GIVEN TASK 1 —
Using the page on the Grove ward, name every candidate who stood in its 1998 election.
GIVEN TASK 2 —
Write the next part of the page on the Grove ward, continuing after its final sentence.

EXCERPT TO READ —
+++

- Grove ward boundaries
- Borough: Tower Hamlets
- County: Greater London
- Electorate: 4,183 (1998)
- Major settlements: Mile End

Former electoral ward
- Created: 1978
- Abolished: 2002
- Councillors: 2

= Grove (Tower Hamlets ward) =

Grove was an electoral ward in the London Borough of Tower Hamlets from 1978 to 2002. The ward was first used in the 1978 elections and last used for the 1998 elections. It returned two councillors to Tower Hamlets London Borough Council.

==Tower Hamlets council elections==
===1998 election===
The election on 7 May 1998 took place on the same day as the 1998 Greater London Authority referendum.

1998 Tower Hamlets London Borough Council election: Grove
| Party |  | Candidate | Votes | % | ±% |
|---|---|---|---|---|---|
|  | Liberal Democrats | Janet Ludlow | 874 | 52.20 | +1.05 |
|  | Liberal Democrats | Ricky Hunn | 848 |  |  |
|  | Labour | Olwen Jacobs | 704 | 40.95 | +2.33 |
|  | Labour | Jonathan Swain | 674 |  |  |
|  | Conservative | Syed Hoque | 113 | 6.85 | +2.88 |
| Registered electors |  |  | 4,183 |  | +226 |
| Turnout |  |  | 1,770 | 42.31 | −8.94 |
| Rejected ballots |  |  | 15 | 0.85 | +0.41 |
|  | Liberal Democrats hold |  |  |  |  |
|  | Liberal Democrats hold |  |  |  |  |

===1994 election===
The election took place on 5 May 1994.

1994 Tower Hamlets London Borough Council election: Grove
| Party |  | Candidate | Votes | % | ±% |
|---|---|---|---|---|---|
|  | Liberal Democrats | Janet Ludlow | 991 | 51.15 | −8.76 |
|  | Liberal Democrats | Ricky Hunn | 968 |  |  |
|  | Labour | Anthony Everington | 777 | 38.62 | +6.66 |
|  | Labour | Anthony Sharpe | 702 |  |  |
|  | Green | Stephen Petter | 120 | 6.26 | +1.01 |
|  | Conservative | John Livingstone | 94 | 3.97 | +1.09 |
|  | Conservative | Barbara Perrott | 58 |  |  |
| Registered electors |  |  | 3,957 |  | +165 |
| Turnout |  |  | 2,028 | 51.25 | −1.18 |
| Rejected ballots |  |  | 9 | 0.44 | +0.19 |
|  | Liberal Democrats hold |  |  |  |  |
|  | Liberal Democrats hold |  |  |  |  |

===1990 election===
The election took place on 3 May 1990.

+++

MATERIAL SHOWN —
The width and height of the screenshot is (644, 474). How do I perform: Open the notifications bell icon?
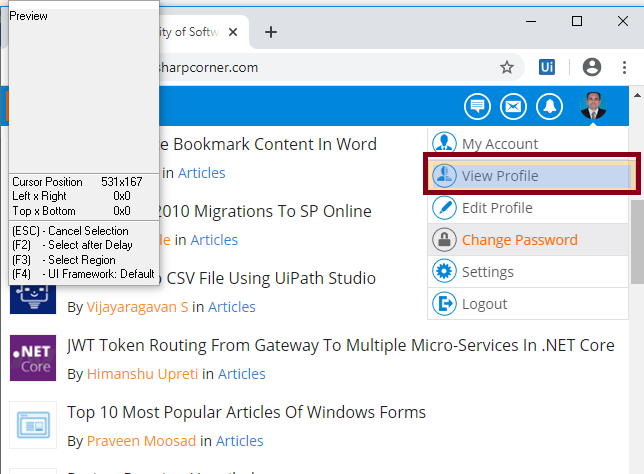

+++

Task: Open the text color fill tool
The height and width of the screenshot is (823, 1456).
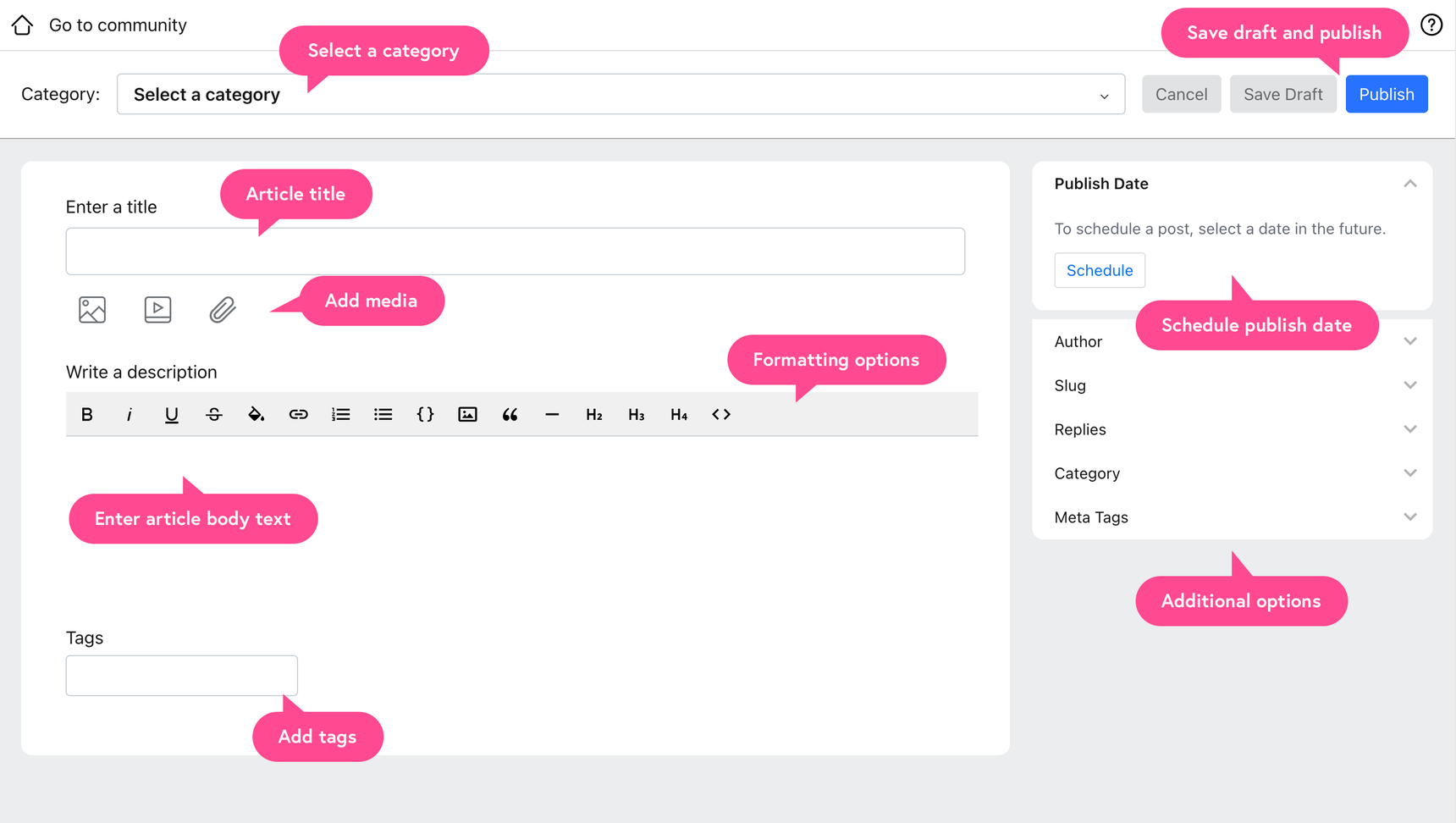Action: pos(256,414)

+++

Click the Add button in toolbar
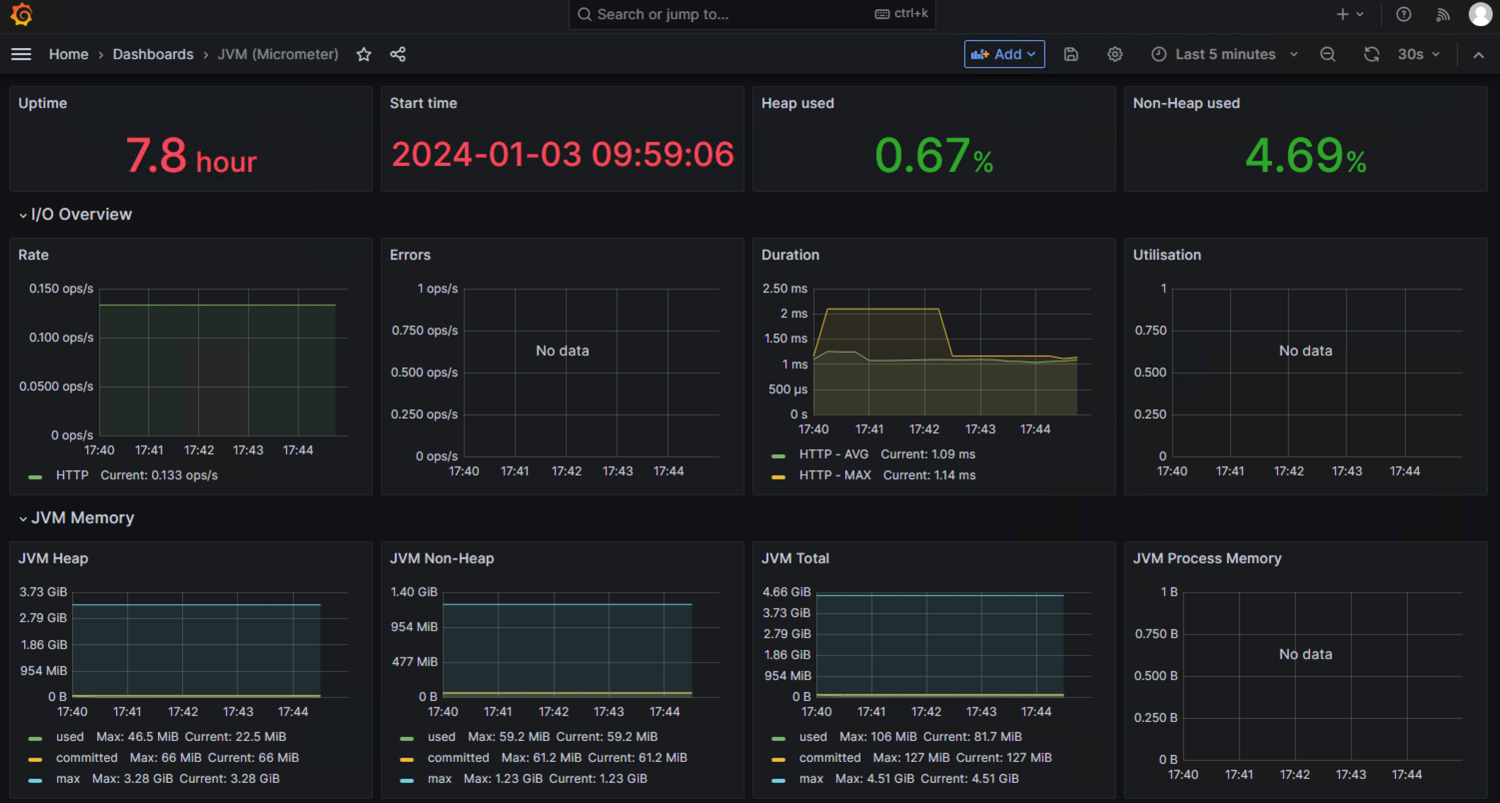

+++

EXERCISE RESPONSE 1 —
Janet Ludlow, Ricky Hunn, Olwen Jacobs, Jonathan Swain, Syed Hoque

EXERCISE RESPONSE 2 —
1990 Tower Hamlets London Borough Council election: Grove
| Party |  | Candidate | Votes | % | ±% |
|---|---|---|---|---|---|
|  | Liberal Democrats | Eric Flounders | 1,169 | 59.91 |  |
|  | Liberal Democrats | Janet Ludlow | 1,159 |  |  |
|  | Labour | William Wakefield | 637 | 31.96 |  |
|  | Labour | Emmanuel Penner | 604 |  |  |
|  | Green | Stephen Petter | 102 | 5.25 |  |
|  | Conservative | Barbara Perrott | 61 | 2.88 |  |
|  | Conservative | Linda Ransom | 51 |  |  |
| Registered electors |  |  | 3,792 |  |  |
| Turnout |  |  | 1988 | 52.43 |  |
| Rejected ballots |  |  | 5 | 0.25 |  |
|  | Liberal Democrats hold |  | Swing |  |  |
|  | Liberal Democrats hold |  | Swing |  |  |

===1986 election===
The election took place on 8 May 1986.

1986 Tower Hamlets London Borough Council election: Grove
| Party |  | Candidate | Votes | % | ±% |
|---|---|---|---|---|---|
|  | Liberal | Eric Flounders | 1,049 |  |  |
|  | Liberal | Janet Ludlow | 1,011 |  |  |
|  | Labour | John Griffin | 701 |  |  |
|  | Labour | Julia Mainwaring | 685 |  |  |
|  | Conservative | Barbara Perrott | 104 |  |  |
|  | Conservative | Linda Ransom | 81 |  |  |
| Majority |  |  |  |  |  |
| Turnout |  |  | 4,079 | 47.5 |  |
|  | Liberal hold |  | Swing |  |  |
|  | Liberal hold |  | Swing |  |  |

===1983 by-election===
The by-election took place on 7 July 1983, following the resignation of Edward Lewis.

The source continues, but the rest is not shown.